Some people feel as though they can't sit still and that they need to move about or do something with their hands. Use this restlessness in a positive way by doing some physical activity that you enjoy.

As your body is removing nicotine it is able to absorb more caffeine. It may be helpful to reduce your intake of tea, coffee and cola drinks by half. Read the labels on chocolate bars and energy drinks as some of these items also contain caffeine. An increase in caffeine levels may add to your feelings of restlessness or insomnia.

Problems falling asleep or frequent waking

Your sleep patterns may be affected as your body withdraws from nicotine. This should ease after about a week. Some people report having unusual or strong dreams, others find that they sleep better. Do something that you find relaxing before you go to bed.

Craving for tobacco

Some people think of cravings as 'desires' for a cigarette. Cravings are normal and expected. They last only a few minutes and have a beginning, middle and an end. As time passes your cravings will be less intense, shorter and happen less often. You may like to think of cravings as a 'time limited desires'. Some people keep a diary to document how they feel, including the frequency and intensity of their cravings. This can help to demonstrate that things are improving.
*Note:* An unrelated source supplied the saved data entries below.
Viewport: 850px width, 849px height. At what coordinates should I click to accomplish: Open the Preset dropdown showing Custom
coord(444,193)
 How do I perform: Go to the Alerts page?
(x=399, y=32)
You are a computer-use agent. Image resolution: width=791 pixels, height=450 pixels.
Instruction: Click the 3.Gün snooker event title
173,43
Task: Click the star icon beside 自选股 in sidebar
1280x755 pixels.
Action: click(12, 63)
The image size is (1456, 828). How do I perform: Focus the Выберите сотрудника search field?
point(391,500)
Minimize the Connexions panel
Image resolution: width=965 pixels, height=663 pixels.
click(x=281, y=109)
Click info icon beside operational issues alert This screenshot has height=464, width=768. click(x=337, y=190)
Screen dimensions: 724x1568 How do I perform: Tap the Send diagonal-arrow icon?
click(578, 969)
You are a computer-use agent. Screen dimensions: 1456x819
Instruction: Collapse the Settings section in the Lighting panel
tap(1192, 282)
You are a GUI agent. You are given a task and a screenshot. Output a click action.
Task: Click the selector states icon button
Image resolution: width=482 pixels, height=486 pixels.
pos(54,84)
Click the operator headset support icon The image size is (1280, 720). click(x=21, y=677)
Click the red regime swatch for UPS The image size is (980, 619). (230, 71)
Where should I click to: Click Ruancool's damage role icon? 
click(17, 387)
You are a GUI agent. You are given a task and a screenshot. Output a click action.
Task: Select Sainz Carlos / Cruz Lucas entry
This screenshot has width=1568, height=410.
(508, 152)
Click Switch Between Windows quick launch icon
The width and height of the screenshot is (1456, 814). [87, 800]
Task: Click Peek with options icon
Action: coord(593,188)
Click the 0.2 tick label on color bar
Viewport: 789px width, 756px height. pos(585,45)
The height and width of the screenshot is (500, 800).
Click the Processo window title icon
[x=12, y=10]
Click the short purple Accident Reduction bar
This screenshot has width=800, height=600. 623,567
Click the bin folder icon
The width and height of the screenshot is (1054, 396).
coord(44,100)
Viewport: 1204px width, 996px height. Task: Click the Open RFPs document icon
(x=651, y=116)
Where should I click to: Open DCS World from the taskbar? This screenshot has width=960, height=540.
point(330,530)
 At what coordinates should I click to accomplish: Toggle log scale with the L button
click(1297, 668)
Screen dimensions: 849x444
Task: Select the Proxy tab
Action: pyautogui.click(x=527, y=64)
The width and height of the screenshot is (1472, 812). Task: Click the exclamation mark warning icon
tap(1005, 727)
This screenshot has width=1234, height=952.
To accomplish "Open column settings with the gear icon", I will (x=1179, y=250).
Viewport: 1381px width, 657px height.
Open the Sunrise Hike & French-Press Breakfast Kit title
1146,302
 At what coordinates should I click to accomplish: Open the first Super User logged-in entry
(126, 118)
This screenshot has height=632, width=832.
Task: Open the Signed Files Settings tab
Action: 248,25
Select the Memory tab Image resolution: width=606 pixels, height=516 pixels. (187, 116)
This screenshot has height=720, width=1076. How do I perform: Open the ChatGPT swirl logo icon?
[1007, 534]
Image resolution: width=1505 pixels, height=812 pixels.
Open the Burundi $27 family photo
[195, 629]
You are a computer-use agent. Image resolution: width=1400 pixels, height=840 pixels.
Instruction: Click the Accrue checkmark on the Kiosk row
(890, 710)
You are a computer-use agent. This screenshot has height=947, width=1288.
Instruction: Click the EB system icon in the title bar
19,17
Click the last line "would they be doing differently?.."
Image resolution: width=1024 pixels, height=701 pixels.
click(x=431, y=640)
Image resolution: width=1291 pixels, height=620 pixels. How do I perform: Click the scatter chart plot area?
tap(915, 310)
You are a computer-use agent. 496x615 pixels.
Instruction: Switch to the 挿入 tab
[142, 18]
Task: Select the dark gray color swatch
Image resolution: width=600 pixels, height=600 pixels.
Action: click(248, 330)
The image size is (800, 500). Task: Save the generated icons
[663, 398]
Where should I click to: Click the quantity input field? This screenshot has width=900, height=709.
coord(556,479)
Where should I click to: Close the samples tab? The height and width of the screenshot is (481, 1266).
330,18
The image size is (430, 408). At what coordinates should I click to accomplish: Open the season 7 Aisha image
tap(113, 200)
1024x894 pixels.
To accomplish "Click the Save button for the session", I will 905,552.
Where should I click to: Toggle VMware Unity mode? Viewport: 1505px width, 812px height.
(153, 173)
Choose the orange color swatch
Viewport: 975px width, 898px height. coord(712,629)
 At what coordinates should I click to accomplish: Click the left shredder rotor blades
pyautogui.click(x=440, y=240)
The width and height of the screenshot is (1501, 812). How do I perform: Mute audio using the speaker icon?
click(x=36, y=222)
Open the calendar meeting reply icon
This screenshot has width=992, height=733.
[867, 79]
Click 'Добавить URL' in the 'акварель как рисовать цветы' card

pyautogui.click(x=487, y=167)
Tingling sensations and dizziness

Some of the aches and pains you experience are signs that your circulation is improving. This is because more of your smaller blood vessels are opening up and your body is adapting to having more oxygen. Tingling in your fingers and toes and dizziness show that the blood circulating through your body has more oxygen in it.

Coughing

Coughing means that your lungs are getting rid of tar and mucus. Try to think of coughing as your lungs now working better to clean themselves.

Appetite changes

Some people start to feel more hungry once they have quit smoking. This is because nicotine has been reducing their appetite while they have been smoking. You may find that you develop a 'sweet tooth'. It may be helpful to take glucose, which is low in kilojoules and may help to satisfy the desire for sweet foods, without resorting to that extra helping of chocolate cake or ice-cream that can add to your body weight. Glucose is available in liquid or tablet form from pharmacies. Diabetics should consult their doctor before using any product containing sugars.

Stomach problems

Some people find that once they stop smoking their bowel habits change. This is a normal symptom of quitting smoking because your body's metabolism is no longer driven by nicotine, so constipation may occur. Increasing your daily intake of fibre-rich foods and water, and doing some enjoyable physical activity may help to relieve constipation. Some people benefit from using gentle fibre-based products for the first couple of weeks. Discuss this with your doctor or pharmacist. Your body will soon adjust to doing without nicotine.

A final note

Coping with nicotine withdrawal is a challenge, especially in the first few days. The long-term benefits of quitting will definitely outweigh the short-term difficulties. Stay positive and be kind to yourself while you're experiencing 'recovery symptoms'.